- **Your objective**
Restate word for word each line from the one containing "Image resolution: width=559" through the end of the material, and nothing more. Drop every picture.
━━ Supplied records ━━
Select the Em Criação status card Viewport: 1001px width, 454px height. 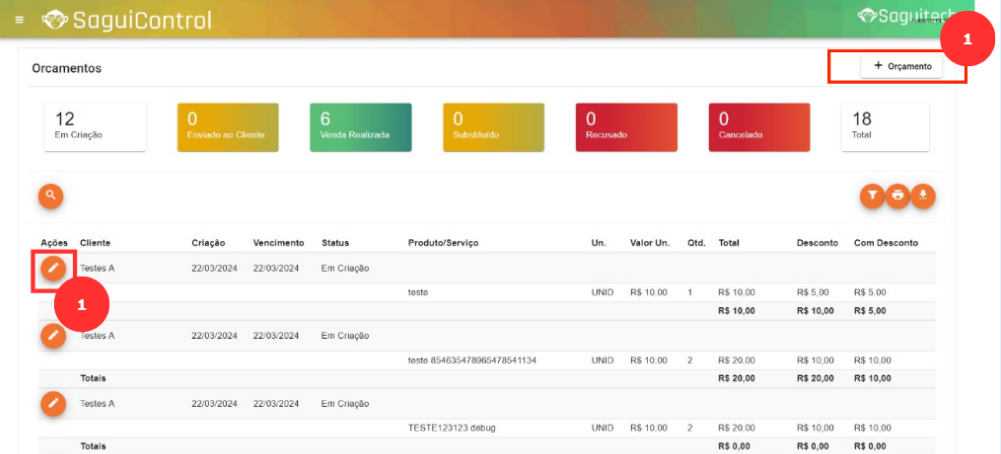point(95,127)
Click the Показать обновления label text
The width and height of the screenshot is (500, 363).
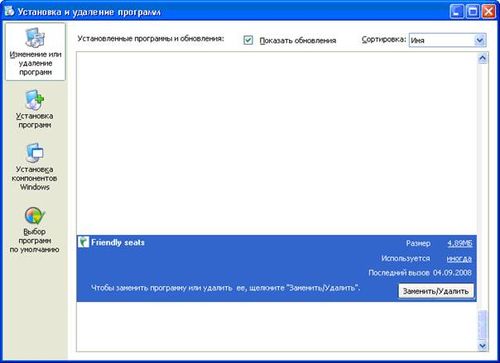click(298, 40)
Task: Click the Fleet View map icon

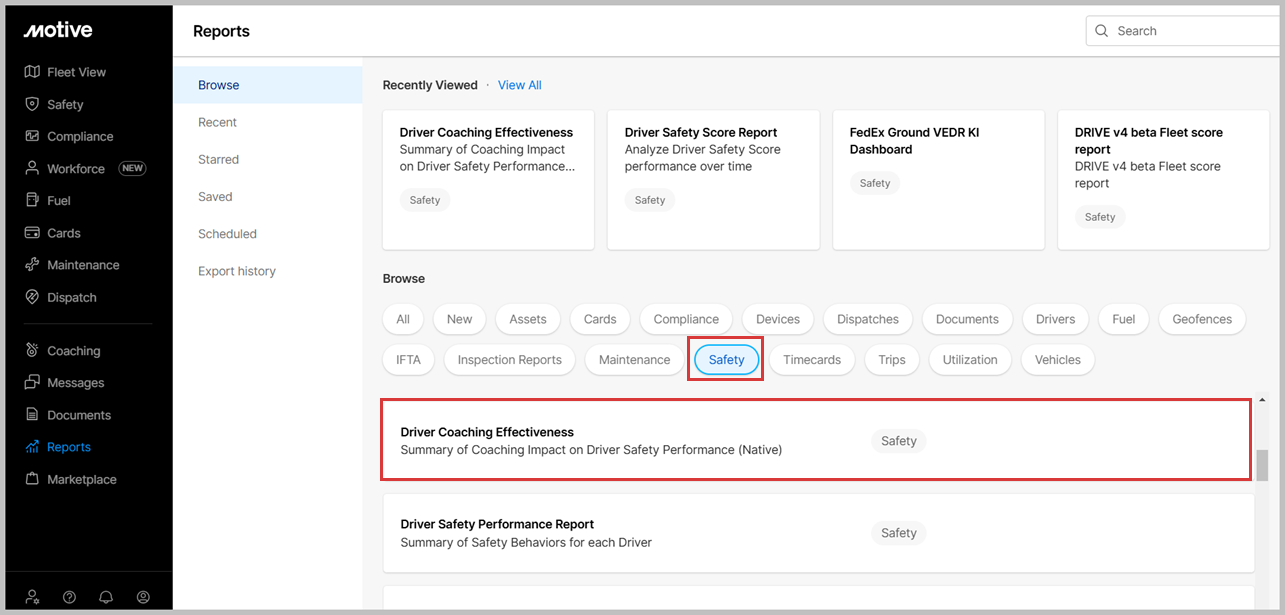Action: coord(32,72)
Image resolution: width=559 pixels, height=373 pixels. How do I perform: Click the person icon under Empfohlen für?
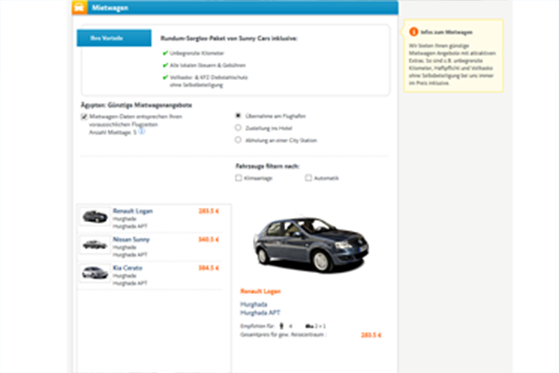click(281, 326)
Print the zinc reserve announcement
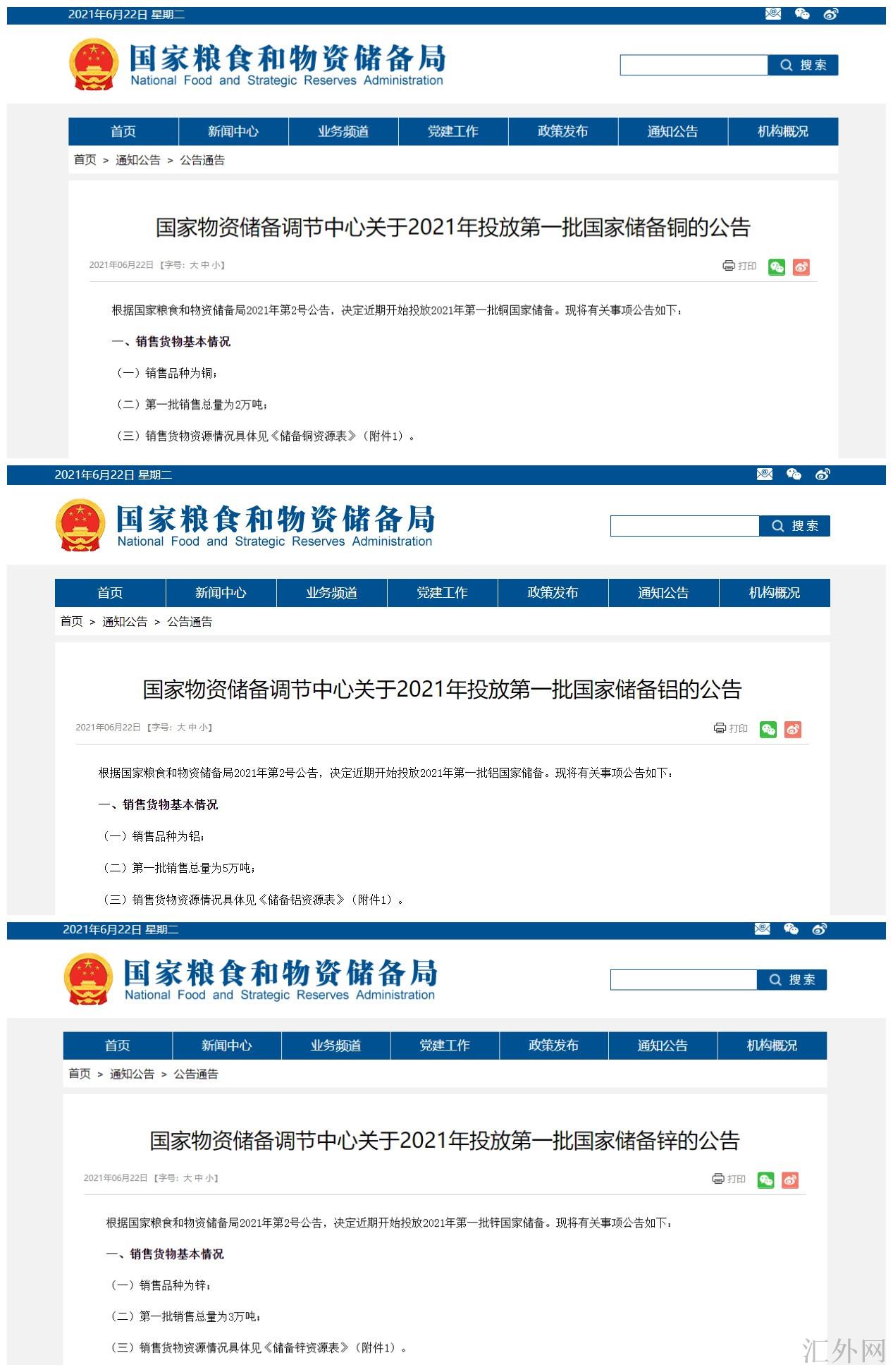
━━━
- **Response to the task**
Image resolution: width=559 pixels, height=373 pixels. How do I perform: Click the person icon under Empfohlen für?
click(281, 326)
Print the zinc reserve announcement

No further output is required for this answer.